[Stored items]
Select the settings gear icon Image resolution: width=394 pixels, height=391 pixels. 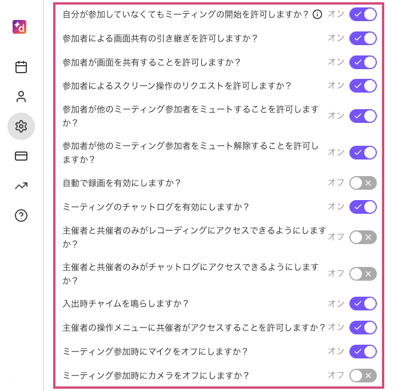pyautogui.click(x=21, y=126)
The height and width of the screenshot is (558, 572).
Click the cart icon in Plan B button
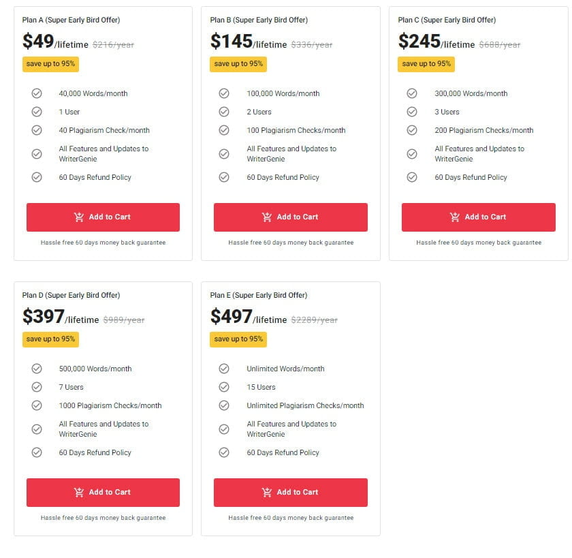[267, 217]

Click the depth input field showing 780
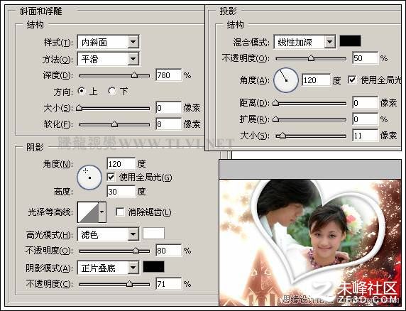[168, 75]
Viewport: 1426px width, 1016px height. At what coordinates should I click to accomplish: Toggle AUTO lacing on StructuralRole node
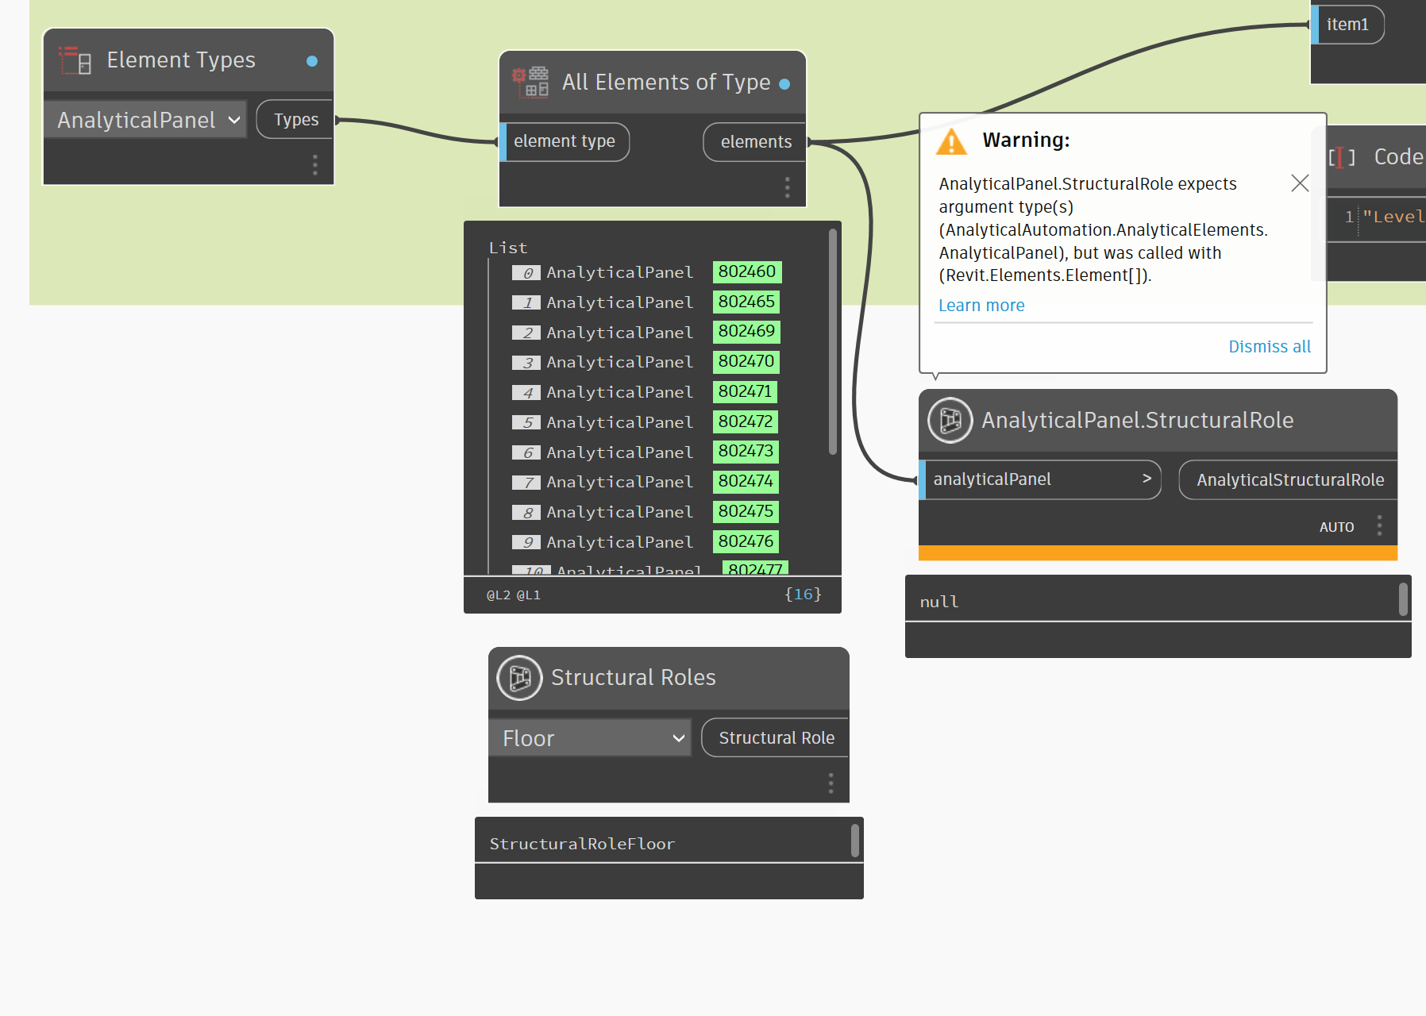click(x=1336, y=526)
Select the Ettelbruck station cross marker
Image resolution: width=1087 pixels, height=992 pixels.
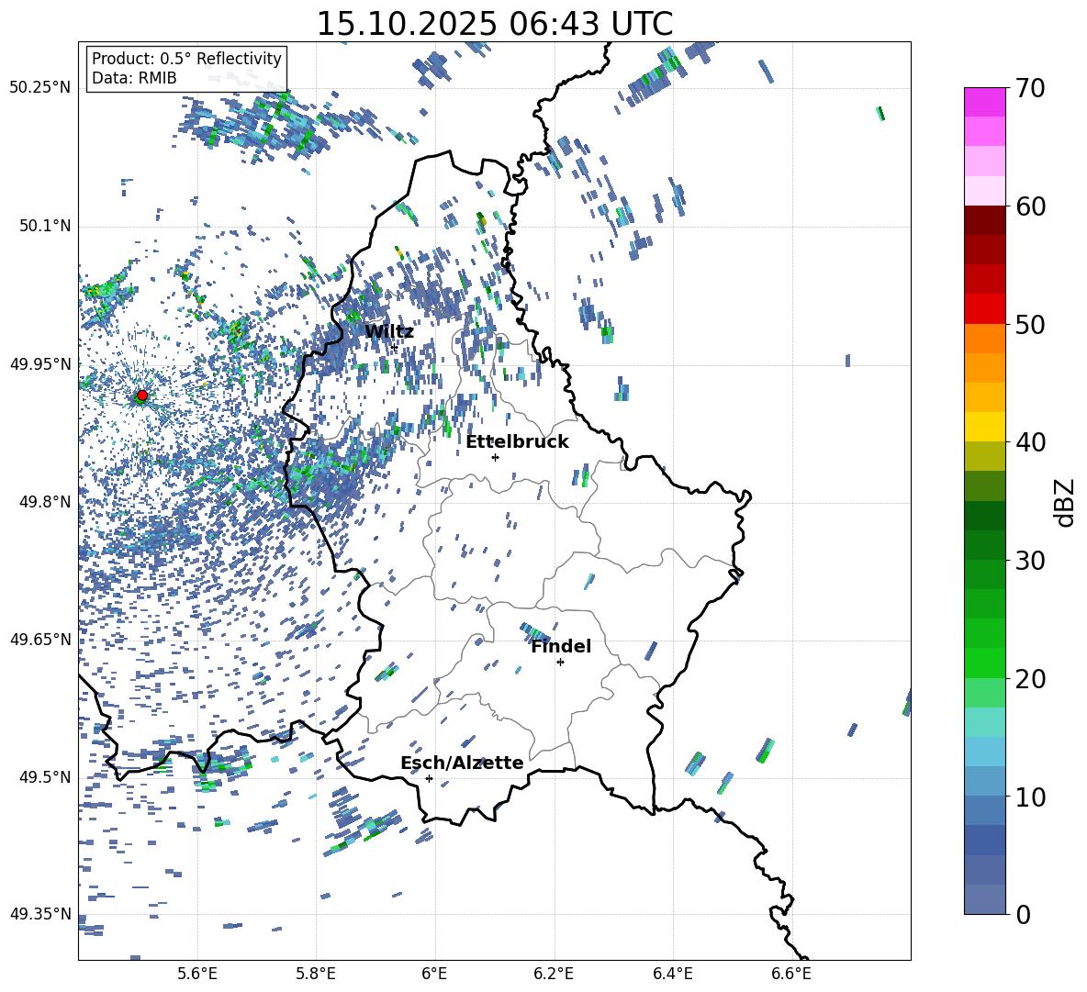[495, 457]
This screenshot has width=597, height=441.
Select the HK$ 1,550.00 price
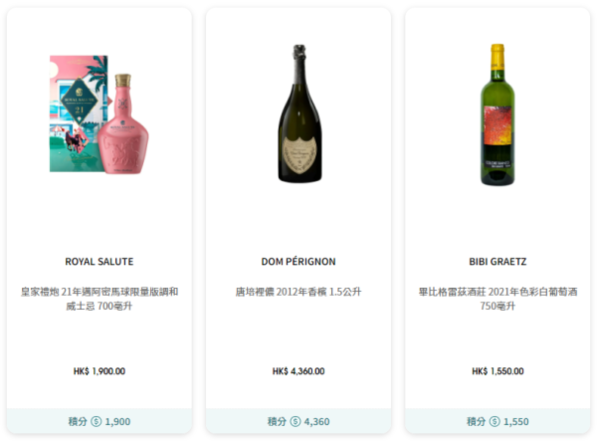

-- DO THIS --
Give the lines above, from the one containing "Click the depth input field showing 780" through the last, as a JSON list of strings with one string per line. Skip blank lines and leave out the pictures.

-- THE ANSWER --
[
  "Click the depth input field showing 780",
  "[168, 75]",
  "Viewport: 1426px width, 1016px height. At what coordinates should I click to accomplish: Toggle AUTO lacing on StructuralRole node",
  "click(x=1336, y=526)",
  "Select the Ettelbruck station cross marker",
  "Image resolution: width=1087 pixels, height=992 pixels.",
  "[495, 457]",
  "This screenshot has width=597, height=441.",
  "Select the HK$ 1,550.00 price"
]